Dans une interview accordée au quotidien financier De Tijd, le ministre flamand de la Mobilité, Ben Weyts (N-VA), plaide en faveur d’un système de péage pour les véhicules particuliers qui permettrait, selon lui, de résoudre les problèmes de congestion du trafic. "Ceux qui roulent moins devront payer moins de taxes".

"Si nous voulons régler le problème de congestion du trafic sur les routes de Flandre, nous devons nous servir de tous les instruments", estime le ministre flamand de la Mobilité Ben Weyts dans une interview accordée ce samedi au quotidien De Tijd. "Ce problème ne sera pas réglé avec davantage de béton. A terme, nous devons contrôler la mobilité".

"Et pour une vraie gestion, il faut intégrer un système de péage. Il n’y a qu’à le faire", estime Weyts (photo). "Nous trouvons tous normal de payer lorsque nous empruntons les autoroutes françaises et suisses.
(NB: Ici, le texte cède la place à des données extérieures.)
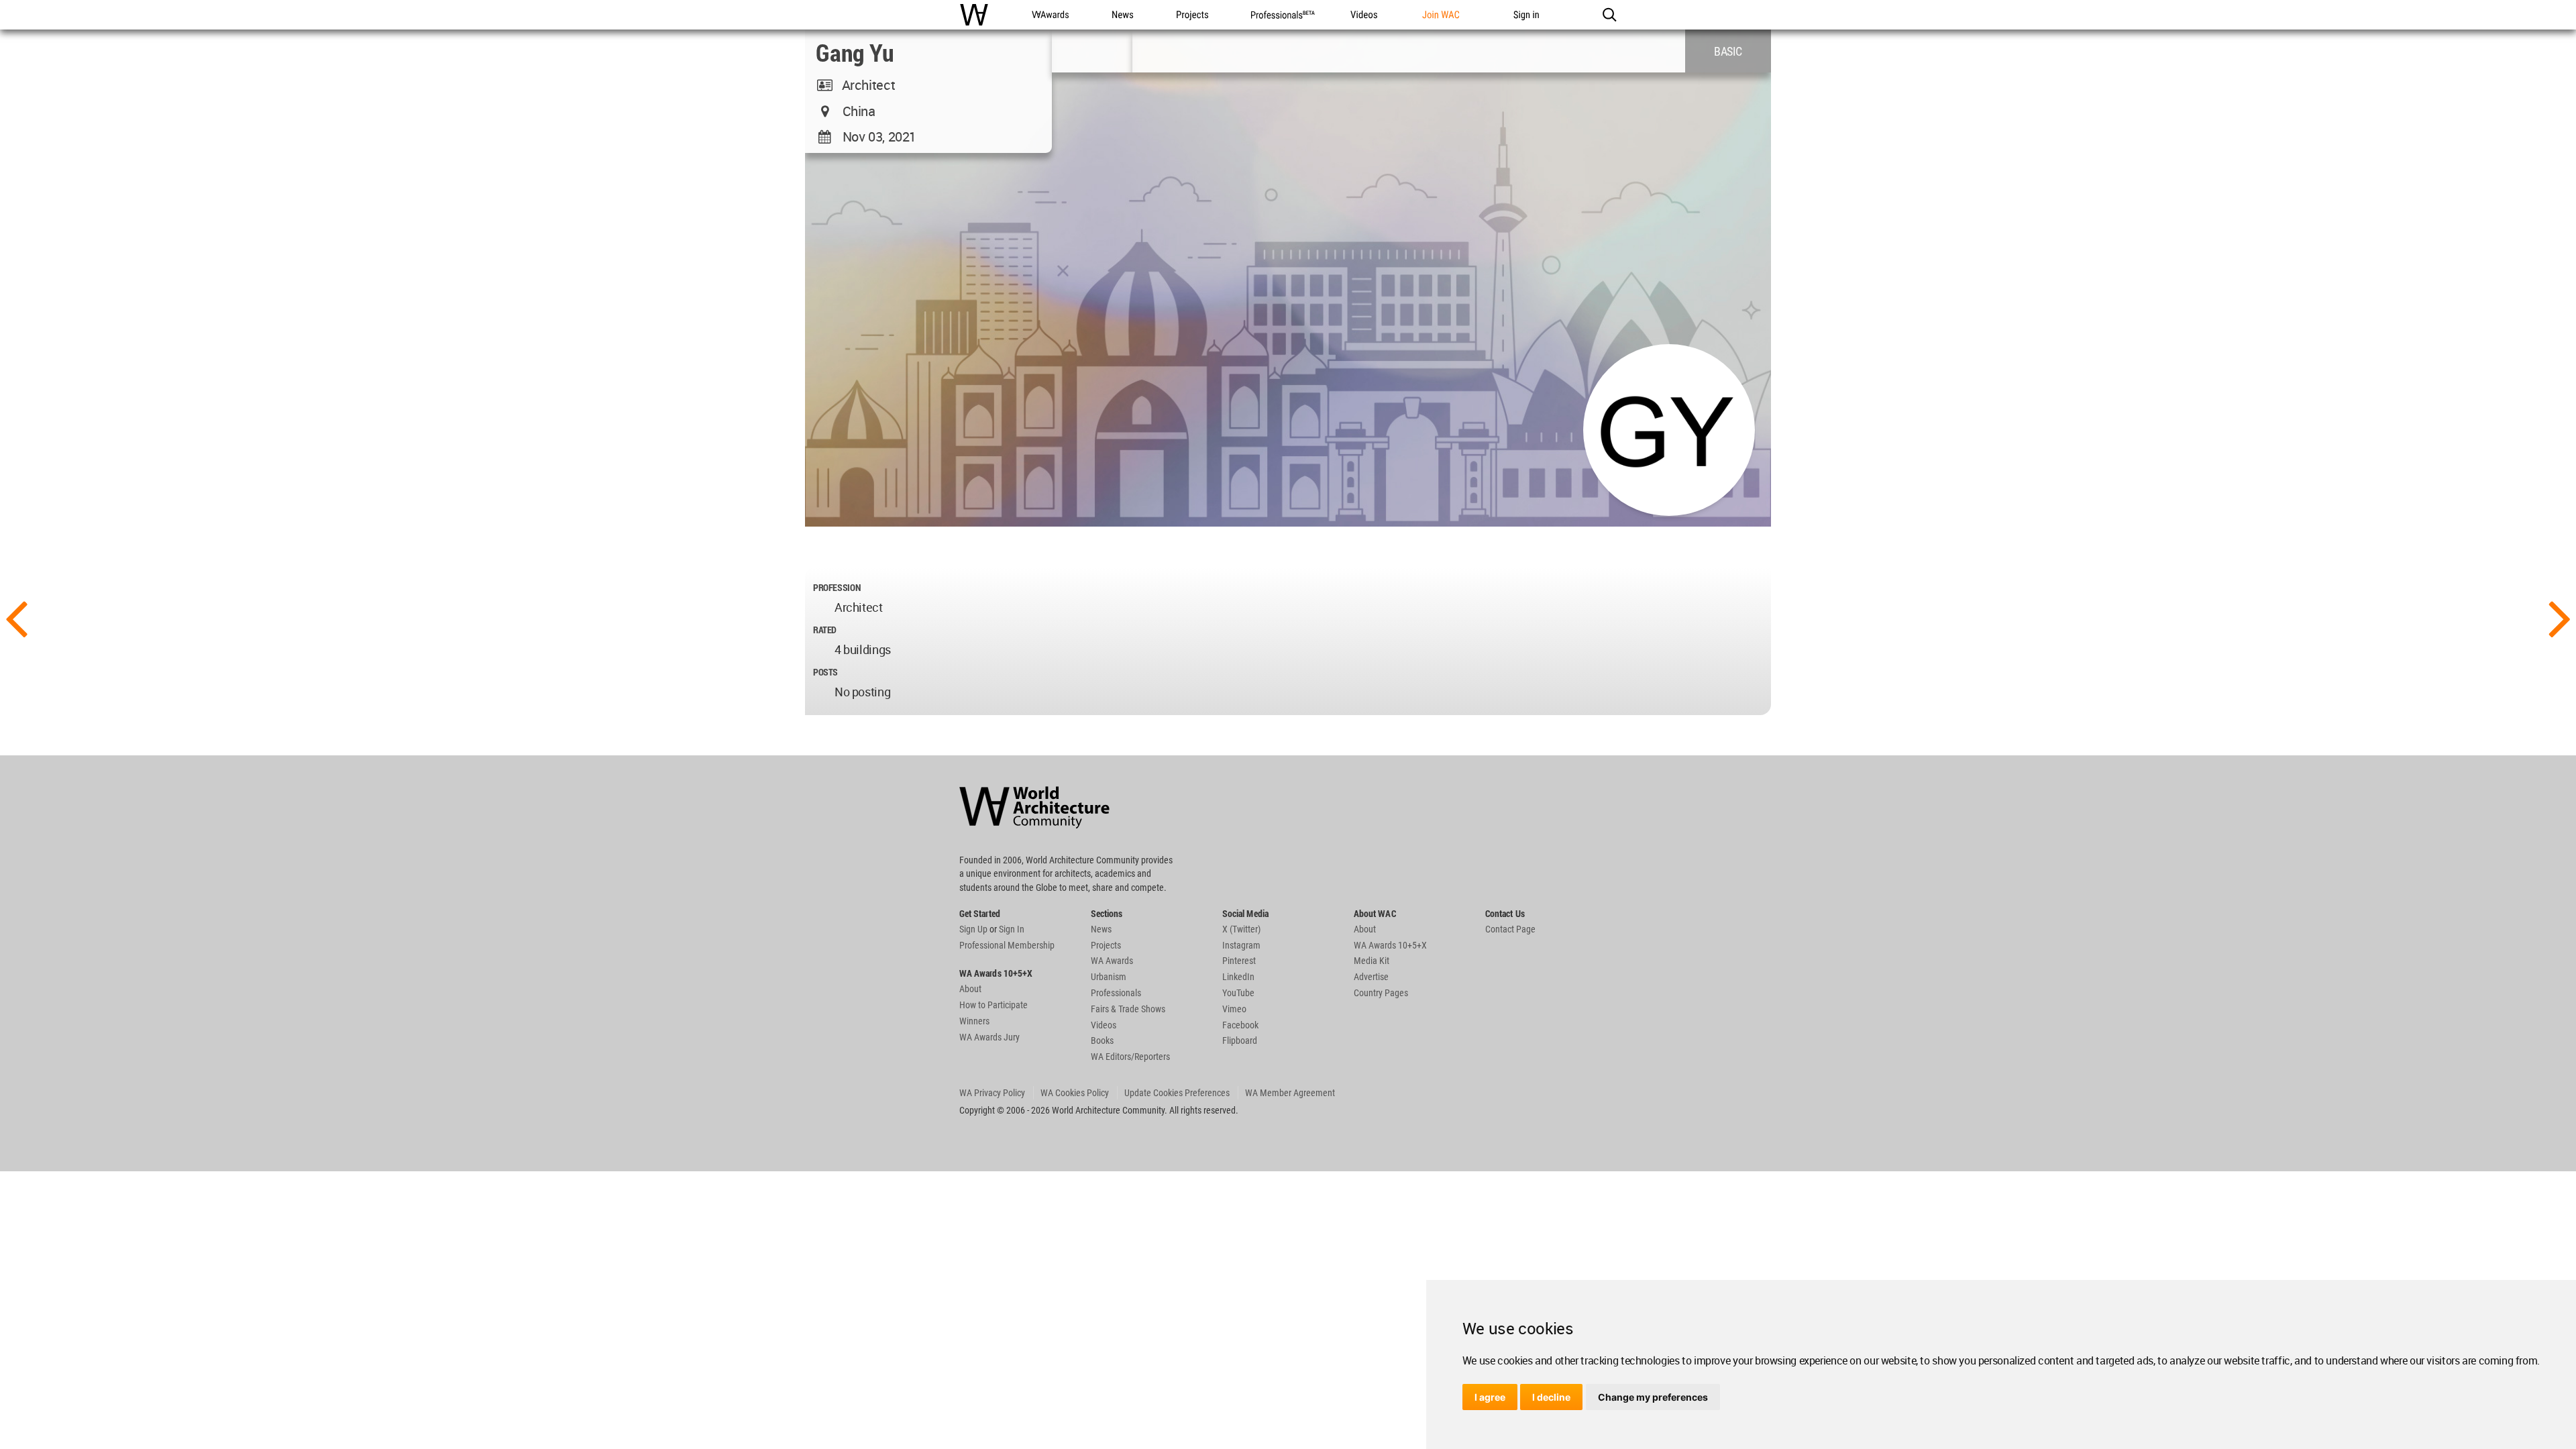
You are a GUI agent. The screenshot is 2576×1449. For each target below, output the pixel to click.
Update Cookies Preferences (1177, 1092)
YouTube (1238, 992)
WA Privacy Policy (992, 1092)
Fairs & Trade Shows (1128, 1009)
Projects (1106, 945)
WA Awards (1112, 960)
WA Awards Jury (989, 1037)
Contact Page (1510, 929)
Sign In (1011, 929)
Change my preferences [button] (1653, 1397)
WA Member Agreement (1290, 1092)
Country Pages (1381, 992)
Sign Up (973, 929)
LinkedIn (1238, 976)
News (1101, 929)
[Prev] (16, 617)
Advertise (1371, 976)
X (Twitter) (1241, 929)
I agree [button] (1489, 1397)
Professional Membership (1007, 945)
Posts (825, 671)
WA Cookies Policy (1074, 1092)
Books (1102, 1040)
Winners (974, 1021)
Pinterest (1239, 960)
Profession (836, 587)
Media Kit (1371, 960)
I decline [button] (1551, 1397)
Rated (825, 629)
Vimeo (1234, 1009)
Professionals (1116, 992)
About (970, 988)
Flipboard (1239, 1040)
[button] (1609, 15)
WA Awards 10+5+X (1390, 945)
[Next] (2559, 617)
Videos (1103, 1025)
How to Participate (993, 1005)
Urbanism (1108, 976)
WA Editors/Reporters (1130, 1056)
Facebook (1240, 1025)
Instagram (1241, 945)
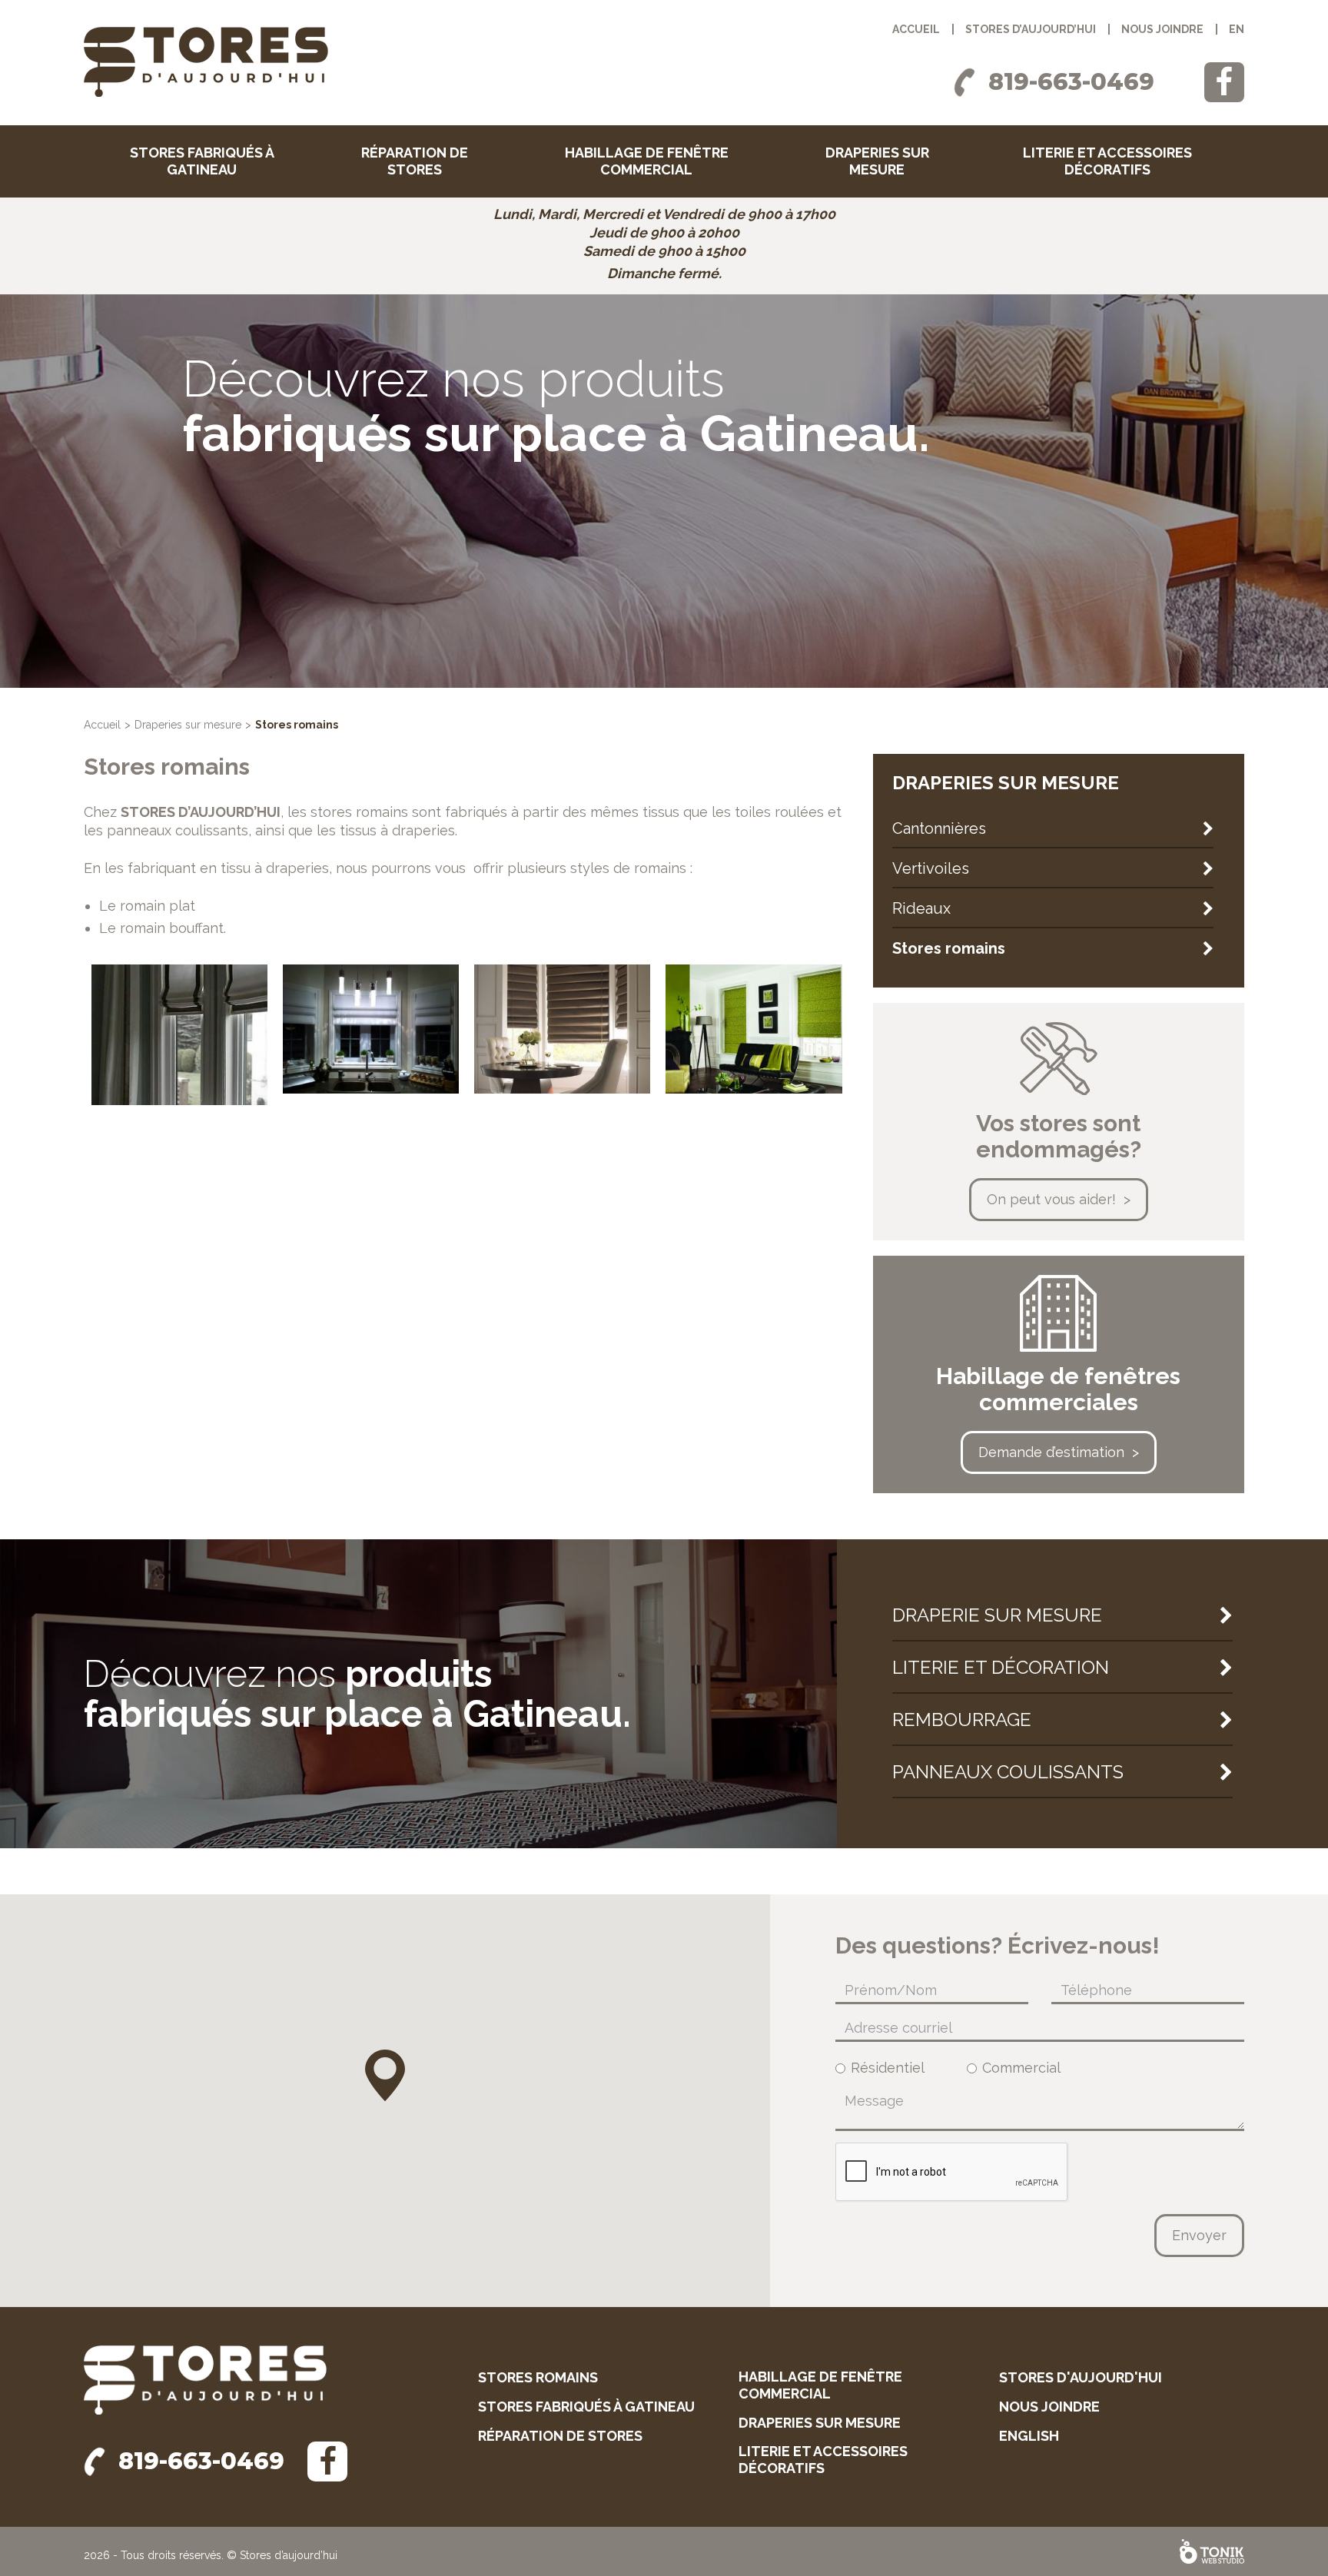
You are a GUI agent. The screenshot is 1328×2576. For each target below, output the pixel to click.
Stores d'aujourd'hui (1080, 2377)
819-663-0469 (1071, 82)
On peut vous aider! (1051, 1199)
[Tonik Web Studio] (1212, 2551)
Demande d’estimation (1051, 1452)
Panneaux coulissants (1008, 1772)
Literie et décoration (1000, 1667)
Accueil (916, 29)
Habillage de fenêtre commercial (647, 161)
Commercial (1021, 2068)
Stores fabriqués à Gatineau (202, 161)
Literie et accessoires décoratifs (1107, 161)
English (1029, 2436)
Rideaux (921, 908)
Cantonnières (939, 828)
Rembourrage (961, 1719)
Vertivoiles (930, 868)
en (1236, 29)
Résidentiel (888, 2068)
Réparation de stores (414, 161)
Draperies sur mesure (877, 161)
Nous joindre (1162, 29)
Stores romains (948, 948)
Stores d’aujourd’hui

Pourquoi ne pas introduire le même principe en Flandre, alors que nous sommes un pays de transit par excellence ?"

D’après Weyts, les tarifs peuvent être fixés en fonction de l’endroit et de l’heure où l’on roule, par exemple en rendant moins onéreux les déplacements en dehors des heures de pointe. Le principe devant rester que le pollueur doit payer. "La possession d’une voiture ne sollicite pas les routes ni l’économie. Mais bien l’utilisation de ce véhicule, qui entraîne de la pollution et des embouteillages. Celui qui encombre moins les routes devra payer moins de taxes".

Tester avec les camions

Pour le ministre de la Mobilité, la question nécessite une étude approfondie avant une éventuelle introduction du système. D’autant plus que la Wallonie n’est pas en faveur d’une telle taxe et que les autorités bruxelloises ont exprimé des doutes par rapport à une redevance kilométrique.

D’après Ben Weyts, l'instauration de la taxe au kilomètre pour les camions dès avril 2016 représente dès lors une bonne opportunité. Le principe de cette taxe a été approuvé par le gouvernement flamand. Des négociations sont en cours sur les modalités pratiques.

Le ministre régional ne veut pas instaurer des tarifs trop élevés, pour ne pas nuire à la compétitivité de la Flandre. Il plaide en outre pour une dispense de la taxe à des endroits économiquement stratégiques, comme le port anversois.

Une partie des revenus générés par cette taxe doit être réinjectée dans l’économie flamande. Sous forme d’investissements dans l’infrastructure routière ou l’abolition de la vignette pour les camions. Ben Weyts négocie aussi des réductions spécifiques pour certains groupes-cibles du secteur des transports.